Data records: Begin

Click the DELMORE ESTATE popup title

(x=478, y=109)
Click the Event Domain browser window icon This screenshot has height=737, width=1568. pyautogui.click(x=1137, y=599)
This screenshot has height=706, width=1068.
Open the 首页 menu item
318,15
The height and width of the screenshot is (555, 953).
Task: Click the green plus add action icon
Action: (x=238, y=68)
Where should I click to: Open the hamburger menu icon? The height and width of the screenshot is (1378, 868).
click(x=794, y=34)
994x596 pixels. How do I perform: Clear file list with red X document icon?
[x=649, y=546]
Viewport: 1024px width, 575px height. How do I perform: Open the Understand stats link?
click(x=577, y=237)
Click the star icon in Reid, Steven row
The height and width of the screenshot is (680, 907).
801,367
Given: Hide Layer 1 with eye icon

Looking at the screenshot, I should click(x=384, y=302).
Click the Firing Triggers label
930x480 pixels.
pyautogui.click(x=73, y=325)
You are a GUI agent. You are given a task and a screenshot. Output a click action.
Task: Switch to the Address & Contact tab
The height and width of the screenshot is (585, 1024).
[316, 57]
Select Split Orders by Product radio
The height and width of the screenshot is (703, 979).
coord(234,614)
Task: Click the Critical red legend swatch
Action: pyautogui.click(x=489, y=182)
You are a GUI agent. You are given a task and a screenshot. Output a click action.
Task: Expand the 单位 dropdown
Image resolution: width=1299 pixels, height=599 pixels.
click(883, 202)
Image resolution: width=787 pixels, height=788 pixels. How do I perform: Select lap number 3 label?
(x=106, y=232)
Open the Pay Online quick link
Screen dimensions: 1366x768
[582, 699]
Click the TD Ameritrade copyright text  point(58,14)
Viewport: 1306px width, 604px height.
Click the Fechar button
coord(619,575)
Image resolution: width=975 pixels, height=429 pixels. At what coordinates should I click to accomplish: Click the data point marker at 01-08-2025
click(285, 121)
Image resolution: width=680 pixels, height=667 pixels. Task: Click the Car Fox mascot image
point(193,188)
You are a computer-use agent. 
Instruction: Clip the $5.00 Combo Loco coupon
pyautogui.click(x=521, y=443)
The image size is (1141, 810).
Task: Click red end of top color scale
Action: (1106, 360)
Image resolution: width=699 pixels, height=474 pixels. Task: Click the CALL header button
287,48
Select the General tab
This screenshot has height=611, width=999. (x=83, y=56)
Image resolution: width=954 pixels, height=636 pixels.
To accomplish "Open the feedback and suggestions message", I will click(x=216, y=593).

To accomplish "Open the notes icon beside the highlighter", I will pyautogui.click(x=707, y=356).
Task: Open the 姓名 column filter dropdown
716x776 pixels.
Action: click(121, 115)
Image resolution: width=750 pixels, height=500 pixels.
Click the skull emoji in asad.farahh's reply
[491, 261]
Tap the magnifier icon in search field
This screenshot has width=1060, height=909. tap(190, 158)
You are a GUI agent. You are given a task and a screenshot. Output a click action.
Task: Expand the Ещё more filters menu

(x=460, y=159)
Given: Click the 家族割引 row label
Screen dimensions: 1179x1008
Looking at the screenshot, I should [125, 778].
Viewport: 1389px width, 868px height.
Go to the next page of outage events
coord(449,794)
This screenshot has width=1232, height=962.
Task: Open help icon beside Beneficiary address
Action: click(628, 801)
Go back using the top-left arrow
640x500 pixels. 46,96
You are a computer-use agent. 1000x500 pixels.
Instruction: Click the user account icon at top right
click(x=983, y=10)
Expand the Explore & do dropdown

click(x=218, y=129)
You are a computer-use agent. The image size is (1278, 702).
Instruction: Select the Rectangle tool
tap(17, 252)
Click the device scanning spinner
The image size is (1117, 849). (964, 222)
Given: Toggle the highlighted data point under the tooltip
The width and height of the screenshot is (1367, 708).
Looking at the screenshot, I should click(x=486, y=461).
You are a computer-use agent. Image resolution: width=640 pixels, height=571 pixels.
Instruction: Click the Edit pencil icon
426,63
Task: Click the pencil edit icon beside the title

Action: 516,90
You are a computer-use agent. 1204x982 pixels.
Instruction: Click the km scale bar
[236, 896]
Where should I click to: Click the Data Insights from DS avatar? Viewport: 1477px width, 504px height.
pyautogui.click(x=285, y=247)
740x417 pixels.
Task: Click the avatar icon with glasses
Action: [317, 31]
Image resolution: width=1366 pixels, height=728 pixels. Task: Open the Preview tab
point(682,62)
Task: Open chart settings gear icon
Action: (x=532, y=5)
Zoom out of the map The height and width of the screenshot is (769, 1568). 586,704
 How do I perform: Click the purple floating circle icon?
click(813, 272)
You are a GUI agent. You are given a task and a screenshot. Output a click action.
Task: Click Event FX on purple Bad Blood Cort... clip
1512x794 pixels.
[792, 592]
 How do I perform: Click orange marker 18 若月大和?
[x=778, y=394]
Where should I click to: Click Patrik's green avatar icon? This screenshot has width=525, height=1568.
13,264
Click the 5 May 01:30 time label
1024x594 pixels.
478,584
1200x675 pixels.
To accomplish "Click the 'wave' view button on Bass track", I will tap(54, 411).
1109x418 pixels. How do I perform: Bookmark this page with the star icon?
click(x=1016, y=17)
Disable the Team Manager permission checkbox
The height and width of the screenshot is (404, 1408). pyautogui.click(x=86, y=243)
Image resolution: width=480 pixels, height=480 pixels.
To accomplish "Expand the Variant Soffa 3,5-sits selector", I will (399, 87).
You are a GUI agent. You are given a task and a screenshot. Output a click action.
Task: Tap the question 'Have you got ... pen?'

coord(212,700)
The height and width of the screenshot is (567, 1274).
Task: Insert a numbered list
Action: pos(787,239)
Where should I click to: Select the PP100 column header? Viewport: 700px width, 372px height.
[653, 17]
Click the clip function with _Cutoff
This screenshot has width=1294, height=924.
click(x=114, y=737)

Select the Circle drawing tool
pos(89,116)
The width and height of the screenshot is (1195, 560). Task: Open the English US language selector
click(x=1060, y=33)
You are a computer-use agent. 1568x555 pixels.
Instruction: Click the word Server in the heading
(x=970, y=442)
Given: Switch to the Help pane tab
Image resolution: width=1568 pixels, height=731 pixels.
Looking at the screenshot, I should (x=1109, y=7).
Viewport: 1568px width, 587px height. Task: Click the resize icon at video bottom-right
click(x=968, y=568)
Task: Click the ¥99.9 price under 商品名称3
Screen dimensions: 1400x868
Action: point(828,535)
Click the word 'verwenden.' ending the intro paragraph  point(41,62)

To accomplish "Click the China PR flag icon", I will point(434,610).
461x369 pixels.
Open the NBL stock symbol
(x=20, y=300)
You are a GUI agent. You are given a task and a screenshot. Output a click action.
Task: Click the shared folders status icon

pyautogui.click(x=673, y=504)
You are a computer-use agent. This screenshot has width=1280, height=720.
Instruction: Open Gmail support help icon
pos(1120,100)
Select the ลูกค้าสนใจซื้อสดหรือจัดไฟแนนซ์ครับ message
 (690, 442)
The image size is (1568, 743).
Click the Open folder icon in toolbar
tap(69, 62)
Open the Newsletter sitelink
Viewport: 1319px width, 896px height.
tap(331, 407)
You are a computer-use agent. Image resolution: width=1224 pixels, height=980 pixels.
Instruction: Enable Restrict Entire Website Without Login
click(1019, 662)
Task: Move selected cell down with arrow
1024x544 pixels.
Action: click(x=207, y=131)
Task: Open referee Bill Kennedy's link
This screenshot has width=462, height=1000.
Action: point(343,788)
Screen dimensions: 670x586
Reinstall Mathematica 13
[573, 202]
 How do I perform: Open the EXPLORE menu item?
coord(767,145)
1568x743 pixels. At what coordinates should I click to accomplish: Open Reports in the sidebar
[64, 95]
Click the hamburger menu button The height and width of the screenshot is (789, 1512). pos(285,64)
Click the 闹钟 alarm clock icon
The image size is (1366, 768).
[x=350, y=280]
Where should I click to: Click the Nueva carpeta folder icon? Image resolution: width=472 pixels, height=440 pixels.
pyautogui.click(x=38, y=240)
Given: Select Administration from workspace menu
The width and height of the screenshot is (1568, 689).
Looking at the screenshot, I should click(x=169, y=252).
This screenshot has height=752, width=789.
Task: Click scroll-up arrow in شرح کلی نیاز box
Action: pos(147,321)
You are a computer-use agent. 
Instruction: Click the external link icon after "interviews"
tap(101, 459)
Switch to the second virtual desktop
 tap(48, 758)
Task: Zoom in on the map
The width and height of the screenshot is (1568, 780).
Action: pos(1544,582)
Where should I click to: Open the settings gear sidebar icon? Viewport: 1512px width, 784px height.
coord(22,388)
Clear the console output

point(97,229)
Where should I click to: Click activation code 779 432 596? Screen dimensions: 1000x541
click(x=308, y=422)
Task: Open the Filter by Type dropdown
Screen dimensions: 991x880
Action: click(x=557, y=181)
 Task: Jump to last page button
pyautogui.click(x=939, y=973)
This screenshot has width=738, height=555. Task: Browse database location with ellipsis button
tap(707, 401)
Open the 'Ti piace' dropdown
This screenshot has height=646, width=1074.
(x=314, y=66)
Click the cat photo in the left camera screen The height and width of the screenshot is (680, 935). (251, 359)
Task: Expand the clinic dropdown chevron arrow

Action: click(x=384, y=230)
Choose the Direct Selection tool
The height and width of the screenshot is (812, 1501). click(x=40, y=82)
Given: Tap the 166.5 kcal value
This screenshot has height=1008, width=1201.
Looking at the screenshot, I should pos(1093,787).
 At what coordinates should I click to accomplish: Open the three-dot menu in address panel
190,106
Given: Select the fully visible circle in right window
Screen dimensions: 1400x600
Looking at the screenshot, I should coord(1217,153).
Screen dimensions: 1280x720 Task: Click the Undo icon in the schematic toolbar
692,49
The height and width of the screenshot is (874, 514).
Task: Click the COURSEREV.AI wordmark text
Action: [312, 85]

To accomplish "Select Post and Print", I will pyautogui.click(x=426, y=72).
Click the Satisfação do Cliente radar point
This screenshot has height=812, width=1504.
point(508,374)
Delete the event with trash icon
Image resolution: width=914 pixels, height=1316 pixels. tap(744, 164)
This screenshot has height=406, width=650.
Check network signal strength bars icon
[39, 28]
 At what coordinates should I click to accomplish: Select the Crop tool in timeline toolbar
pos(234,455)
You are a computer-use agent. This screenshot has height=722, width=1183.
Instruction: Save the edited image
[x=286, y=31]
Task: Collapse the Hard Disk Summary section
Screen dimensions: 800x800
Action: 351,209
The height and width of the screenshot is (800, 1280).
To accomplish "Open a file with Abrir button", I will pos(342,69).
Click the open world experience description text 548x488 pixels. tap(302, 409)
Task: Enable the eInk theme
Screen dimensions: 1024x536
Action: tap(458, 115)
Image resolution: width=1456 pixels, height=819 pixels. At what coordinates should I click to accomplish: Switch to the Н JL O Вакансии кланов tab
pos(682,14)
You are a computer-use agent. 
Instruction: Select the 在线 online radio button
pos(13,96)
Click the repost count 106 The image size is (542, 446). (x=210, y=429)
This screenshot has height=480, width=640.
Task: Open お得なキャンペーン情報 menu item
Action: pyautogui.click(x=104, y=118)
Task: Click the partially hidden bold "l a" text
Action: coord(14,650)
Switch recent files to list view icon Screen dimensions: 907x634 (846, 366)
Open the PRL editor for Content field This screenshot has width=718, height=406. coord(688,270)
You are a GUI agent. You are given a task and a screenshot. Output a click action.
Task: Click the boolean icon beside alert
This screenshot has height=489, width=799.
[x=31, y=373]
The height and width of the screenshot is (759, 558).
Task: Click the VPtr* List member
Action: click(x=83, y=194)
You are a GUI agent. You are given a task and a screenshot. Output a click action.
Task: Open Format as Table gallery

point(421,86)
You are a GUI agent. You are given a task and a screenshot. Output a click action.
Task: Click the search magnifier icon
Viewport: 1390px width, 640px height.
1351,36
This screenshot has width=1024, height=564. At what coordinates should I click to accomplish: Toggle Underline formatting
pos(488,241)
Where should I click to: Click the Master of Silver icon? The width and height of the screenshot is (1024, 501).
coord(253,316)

Data records: End

▶ Task instructions: Beginning with the line that contains "Viewport: 1390px width, 640px height." and ending with the last line of the data above, return those lines exactly and nothing else.

▶ Answer box:
Viewport: 1390px width, 640px height.
1351,36
This screenshot has width=1024, height=564. At what coordinates should I click to accomplish: Toggle Underline formatting
pos(488,241)
Where should I click to: Click the Master of Silver icon? The width and height of the screenshot is (1024, 501).
coord(253,316)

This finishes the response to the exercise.